Here I have to be direct: the timelines are changing. The Nationality Law was amended in 2026 and the residence period required for naturalisation increased from the five years that applied before. Because the rules — and even the way the time is counted — are still settling, I will not pin down a number here that could be wrong in a few months. The general path stays the same — reside legally, keep your situation in order, and then apply — but for the specific years, follow the nationality timeline guide and the legislation published in the Diário da República.

Permanent residence is usually the intermediate step: it gives you stability without requiring citizenship, and it has its own requirements of time and integration. There is a dedicated guide below.

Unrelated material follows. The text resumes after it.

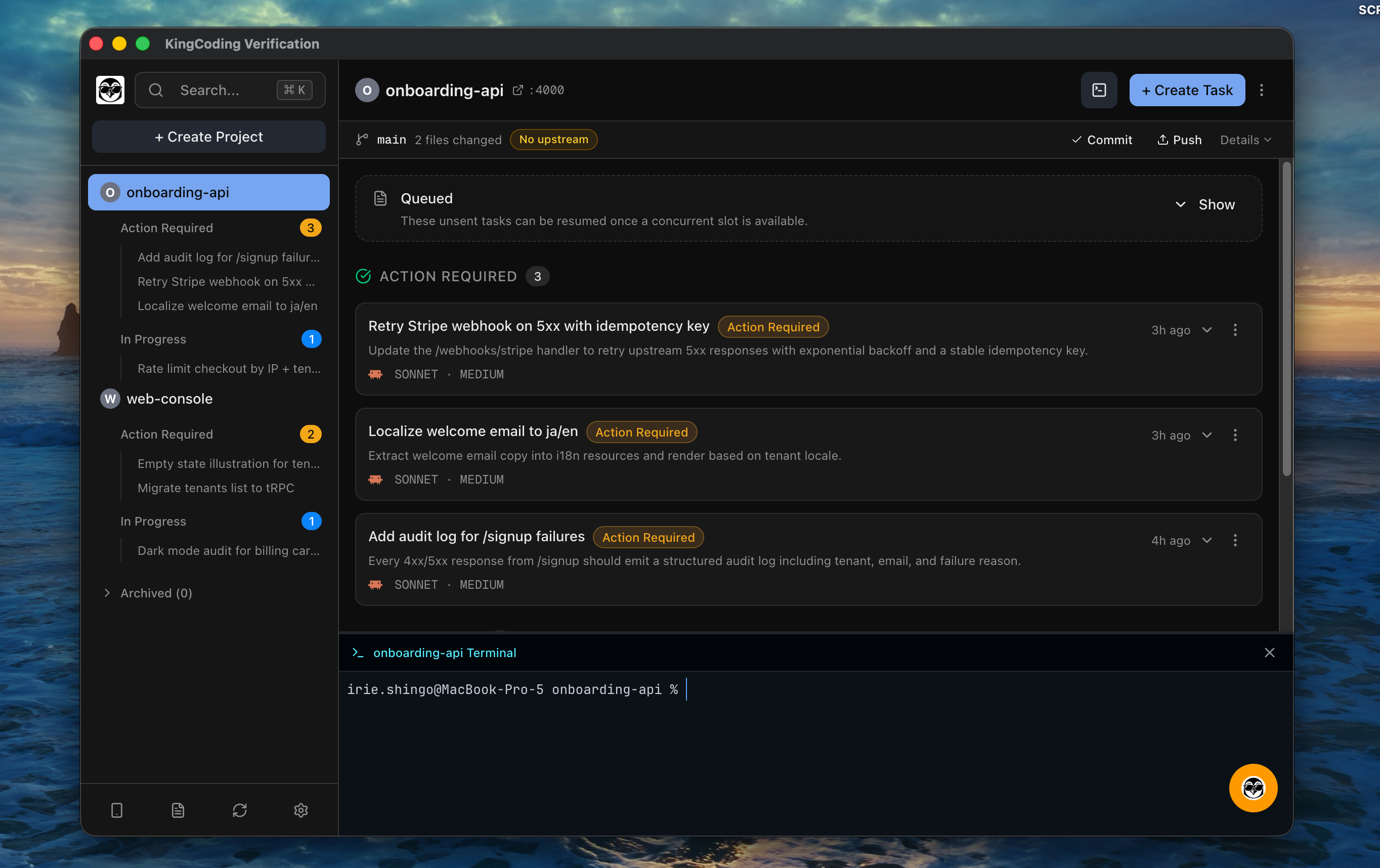Select the web-console project in sidebar

click(x=169, y=399)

If you are still deciding where to start, the find-the-right-visa tool helps narrow the options with a few questions. And do not forget: what is written here is a map, not a guarantee. Before any step with consequences, confirm with the official source.

Frequently asked

I am an EU citizen. Do I really need a visa?
No. Citizens of the EU, the EEA (Iceland, Liechtenstein, Norway) and Switzerland enter and stay in Portugal without a visa. There is one formality: if you stay more than three months, you must request the Certificado de Registo at your local Câmara Municipal within the 30 days after that three-month mark.
What is the difference between the D7 and the D8?
The D7 is for people living on stable passive income — pensions, rents, dividends. The D8 (digital nomad) is for people working remotely for a company or clients outside Portugal who want to prove active work income. If your money comes from work you keep doing, it is usually the D8; if it comes from sources that do not depend on your daily work, it is the D7.
How much money do I need to show?
The official reference is the guaranteed minimum monthly wage, which in 2026 is €920 (Decree-Law 139/2025). For a household, it counts 100% for the first adult, 50% for each additional adult and 30% per minor. In practice the consulate also asks for savings, and each visa type has its own rule, so always confirm on the official visa page.
Can I still buy a house and get the Golden Visa?
No. Since October 2023 the real-estate route and the plain capital-transfer route no longer count for the ARI. The current routes are mainly qualifying investment funds (€500k), job creation, scientific research (€500k) and cultural heritage (€250k). See the official AIMA page for the full list.
How long until I can apply for citizenship?
The timeline is changing. The Nationality Law was amended in 2026 and the required residence period increased from the previous five years. Because the rules and the counting date are still settling, I am not quoting a fixed number here — follow the nationality timeline guide and the legislation on Diário da República.
What is AIMA and what happened to SEF?
AIMA (Agency for Integration, Migration and Asylum) replaced the former SEF and handles residence permits, renewals and family reunification. If you see paperwork mentioning SEF, it is outdated: today the body is AIMA.
OFFICIAL SOURCES
DISCLAIMER
I am Elijah and I write from having gone through this myself and helped friends do the same. I am not an immigration lawyer and this is not legal advice. Rules, amounts and timelines change — in 2026 they are changing a lot. Always confirm with AIMA, the Visa Portal and the legislation before acting, and for complex cases talk to a professional. Last reviewed: June 2026.